● Stated problem 1
Answer each of these about the Rosh Hashanah sermon, on its own line:
(a) What does the speaker say about the city's budget?
(b) What is the shofar called a symbol of?
(c) Which three themes does the additional section of prayers in the middle of the Amidah focus on?
● Stated problem 2
Pick up the Rosh Hashanah sermon on hope after its last sentence and write what comes next.

● Passage provided
****
Shanah Tova! This year, these words are more difficult to say than in the past. It has been a tough year. For me personally, for so many of us here this evening. We have experienced the death of loved ones. Sudden illnesses have torn families apart. Some of us have lost jobs and experienced the uncertainty of tomorrow. Others have confronted challenges that come with aging, losing a sense of independence. We’ve faced all sorts of hardships this past year.
It has no doubt been a difficult year for our city, as well. Gun violence is at its worst. Our city continues to operate without a budget. Things have been difficult on a global level, too. We live in an America where minimum wage does not provide enough for people to live. Antisemitism is on the rise throughout Europe. Terrorist attacks occur on a weekly basis. We hear and we see so much intolerance and hate for nearly every minority group in the world. We constantly live with a growing fear of terror. We feel less safe today than we did yesterday.
By now, you are probably thinking, “I didn’t come to Rosh Hashanah services to be further depressed about the world.” But here’s the thing — I have not told you anything you don’t already know. Really.
And the truth is, the darkness in our own lives, in our city, and in our world can indeed feel quite overwhelming, scary, and even paralyze us. In these darkest times so many of us feel as though we are barely hanging on by a thread.
And yet, here we are on this eve of Rosh Hashanah, the eve of our Jewish New Year. How are we supposed to celebrate this gift of the New Year, if it really doesn’t feel like a gift at all?
Let me let you in on a little secret — Rosh Hashanah impels us to talk about hope. This is the only Jewish holiday that occurs on the day of the new moon? On the first of every Jewish month, the day of the new moon, we cannot actually see the moon. Tonight is literally our darkest Jewish holiday. And yet, it is on this very day, that the opening words of our prayers began, “Tiku va’chodesh shofar, ba’keseh l’yom chagainu”, “Blow the shofar when the moon is covered”. When the moon is covered, when we cannot see even a little sliver of light, we are commanded to blast the shofar, a symbol of hope — hope even in the darkest of times.
Did you know that the only time the word “hope” occurs in our prayers is during our evening services on these High Holy Days? In the middle of the Amidah we find an additional section of prayers focusing on the themes of kingship, remembrance and shofar. And, it’s also the oldest part of our Rosh Hashanah Liturgy. On the holiest days of the year, we pray words of hope together as a community, asking God, “Grant hope to those who seek You.”
On this dark evening, as we begin our New Jewish Year, our prayers remind us that we must cultivate hope. Even when there is no promise of a better tomorrow, we continue to wake up each day. Think about our history as a people, time and time again — we persist. We continue to live our lives. Somehow, somehow from deep within, we have held on tight to the courage to get up and move forward. We continue to have hope.
****
● Excerpted data
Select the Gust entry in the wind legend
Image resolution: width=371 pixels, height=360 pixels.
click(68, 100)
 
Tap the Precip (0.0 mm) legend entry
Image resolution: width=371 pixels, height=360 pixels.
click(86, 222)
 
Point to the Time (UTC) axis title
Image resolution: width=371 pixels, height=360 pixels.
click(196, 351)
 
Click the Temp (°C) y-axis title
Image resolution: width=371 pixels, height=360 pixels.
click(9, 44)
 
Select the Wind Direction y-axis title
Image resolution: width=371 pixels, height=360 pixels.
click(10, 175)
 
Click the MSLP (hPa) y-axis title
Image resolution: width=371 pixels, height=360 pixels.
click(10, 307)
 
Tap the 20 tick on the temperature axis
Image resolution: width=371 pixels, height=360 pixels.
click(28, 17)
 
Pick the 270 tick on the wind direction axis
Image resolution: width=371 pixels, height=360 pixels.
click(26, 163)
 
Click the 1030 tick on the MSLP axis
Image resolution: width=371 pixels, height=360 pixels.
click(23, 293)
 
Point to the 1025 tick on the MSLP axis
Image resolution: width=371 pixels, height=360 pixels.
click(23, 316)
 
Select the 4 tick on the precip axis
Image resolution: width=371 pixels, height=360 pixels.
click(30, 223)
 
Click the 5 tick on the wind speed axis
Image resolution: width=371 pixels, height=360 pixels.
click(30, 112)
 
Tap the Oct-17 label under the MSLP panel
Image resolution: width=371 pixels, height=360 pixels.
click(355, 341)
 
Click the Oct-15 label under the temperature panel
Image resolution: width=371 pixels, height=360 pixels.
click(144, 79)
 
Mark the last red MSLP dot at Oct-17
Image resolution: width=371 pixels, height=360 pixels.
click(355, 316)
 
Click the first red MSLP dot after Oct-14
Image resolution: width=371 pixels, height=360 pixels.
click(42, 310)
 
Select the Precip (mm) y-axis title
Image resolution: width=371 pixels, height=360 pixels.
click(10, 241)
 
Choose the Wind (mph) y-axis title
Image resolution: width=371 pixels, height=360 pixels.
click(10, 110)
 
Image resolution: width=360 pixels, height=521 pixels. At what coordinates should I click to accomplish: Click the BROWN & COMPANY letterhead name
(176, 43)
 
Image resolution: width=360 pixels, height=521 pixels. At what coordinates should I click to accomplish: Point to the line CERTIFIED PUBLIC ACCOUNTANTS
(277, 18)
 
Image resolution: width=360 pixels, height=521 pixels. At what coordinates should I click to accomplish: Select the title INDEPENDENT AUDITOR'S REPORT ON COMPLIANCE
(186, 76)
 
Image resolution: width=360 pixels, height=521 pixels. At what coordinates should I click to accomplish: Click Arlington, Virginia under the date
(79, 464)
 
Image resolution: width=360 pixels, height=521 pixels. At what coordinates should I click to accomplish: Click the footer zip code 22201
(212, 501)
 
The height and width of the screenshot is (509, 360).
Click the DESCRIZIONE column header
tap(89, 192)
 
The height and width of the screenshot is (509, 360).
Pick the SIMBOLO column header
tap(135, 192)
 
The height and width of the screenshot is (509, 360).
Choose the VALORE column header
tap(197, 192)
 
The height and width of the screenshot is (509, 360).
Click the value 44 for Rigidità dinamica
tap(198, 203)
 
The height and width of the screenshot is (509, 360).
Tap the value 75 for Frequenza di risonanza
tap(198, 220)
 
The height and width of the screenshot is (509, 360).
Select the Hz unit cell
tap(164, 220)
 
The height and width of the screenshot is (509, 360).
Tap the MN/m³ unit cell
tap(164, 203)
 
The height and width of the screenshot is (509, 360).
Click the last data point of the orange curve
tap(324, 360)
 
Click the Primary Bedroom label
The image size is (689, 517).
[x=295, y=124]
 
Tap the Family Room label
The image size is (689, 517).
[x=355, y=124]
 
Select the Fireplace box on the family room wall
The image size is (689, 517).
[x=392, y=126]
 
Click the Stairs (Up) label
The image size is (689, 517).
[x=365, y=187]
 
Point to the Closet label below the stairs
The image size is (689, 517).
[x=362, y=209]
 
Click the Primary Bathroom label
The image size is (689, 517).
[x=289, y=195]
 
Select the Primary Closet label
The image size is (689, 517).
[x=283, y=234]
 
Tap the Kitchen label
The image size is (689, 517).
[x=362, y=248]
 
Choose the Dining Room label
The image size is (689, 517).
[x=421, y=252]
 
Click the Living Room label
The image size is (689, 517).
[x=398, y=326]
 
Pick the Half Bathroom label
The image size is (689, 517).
****
● Output 1
(a) The city continues to operate without a budget.
(b) Hope, even in the darkest of times.
(c) Kingship, remembrance and shofar.

● Output 2
Because that is what Jews do.
Our American society has taught us about hope in sappy movies and cheesy hallmark cards. Hope becomes a sort of cheerfulness, a confidence that things will turn out for the best, that they will at least get better. We are surrounded with this kind of hope from our earliest age. Every story we read ends “and they all lived happily ever after.” Every movie we watch ties up all conflict with a pretty bow — Cinderella, Sleeping Beauty, even the Ugly Duckling. We hear the language of hope all the time, “I hope my train is on time,” “I hope to get a promotion, “I hope to find comfort.” If I hope for something, it will come true.
Jewish hope is different. Our hope, Jewish hope is much more difficult than hallmark hope. It is not a hope that guarantees happy endings. It is not a hope that makes everything better. Rabbi Abraham Joshua Heschel taught: “Hope is a conviction, rooted in trust…an ability to soar above the darkness that overshadows the divine.” Our job then is to defy the darkness. When the moon is fully covered, as it is on this very evening, and when we can see no light, we continue to hope. This is no Walt Disney dreamland. It is not even a naive illusion. Jewish hope means that even when things are grim and even when it feels as though tomorrow will be worse than today, we continue to hang on. We continue to hope even when we have no promise of when the world will be whole again, or if we will ever achieve peace. Our Jewish tradition teaches that we can and we must overshadow the darkness. Regardless of how things turn out , we continue to hope, as we continue to work towards making the world more whole.
Oddly enough we find the origin of the Hebrew word for Hope, tikva, in an unusual story about a Canaanite Harlot named Rahab. As the Israelites prepare to enter the Land, Joshua, the new leader of the Jewish people sends in two spies to scope it out. Upon entering, the scouts arrive at the house of Rahab and stay there. As you might imagine, when word gets out about these Israelites, the Canaanites are less than thrilled and plan to attack. In that very moment, Rahab, the Harlot becomes Rahab the Heroine as she protects the two Israelite scouts. As a reward, the scouts promise that when the Israelite army invades Canaan, they will return the favor, and Rahab and her family will be protected. In order to protect her, they offer her a scarlet tikvah, thread, to hang from her window. This scarlet thread becomes Rahab’s only guarantee that her household will be spared by the Israelites. It was literally her tikvah, her only hope.
Hope is that thread that we continue to hold onto during the darkest moments in our own lives, and in our world. It is the common thread that we, as a Jewish people hold onto ever so tightly when nothing is promised, nothing is guaranteed.
Rahab could not simply wait for God to provide, but rather she used the scarlet thread as an opening for courage. In this sense, hope, or the word tikvah, in Hebrew, goes beyond a mere feeling that everything will turn out okay. Rather, in this Jewish sense, hope is what we continue to hold onto even when a dark uncertainty abounds.
The Jewish people have held onto hope since the beginning of time. For 2000 years we survived without a land of our own. And yet, the choice for Israel’s national anthem was Hatikva, “the hope.” Despite all of the darkness of exile and persecution that filled those 2000 years, the Jewish people held onto the thread of hope.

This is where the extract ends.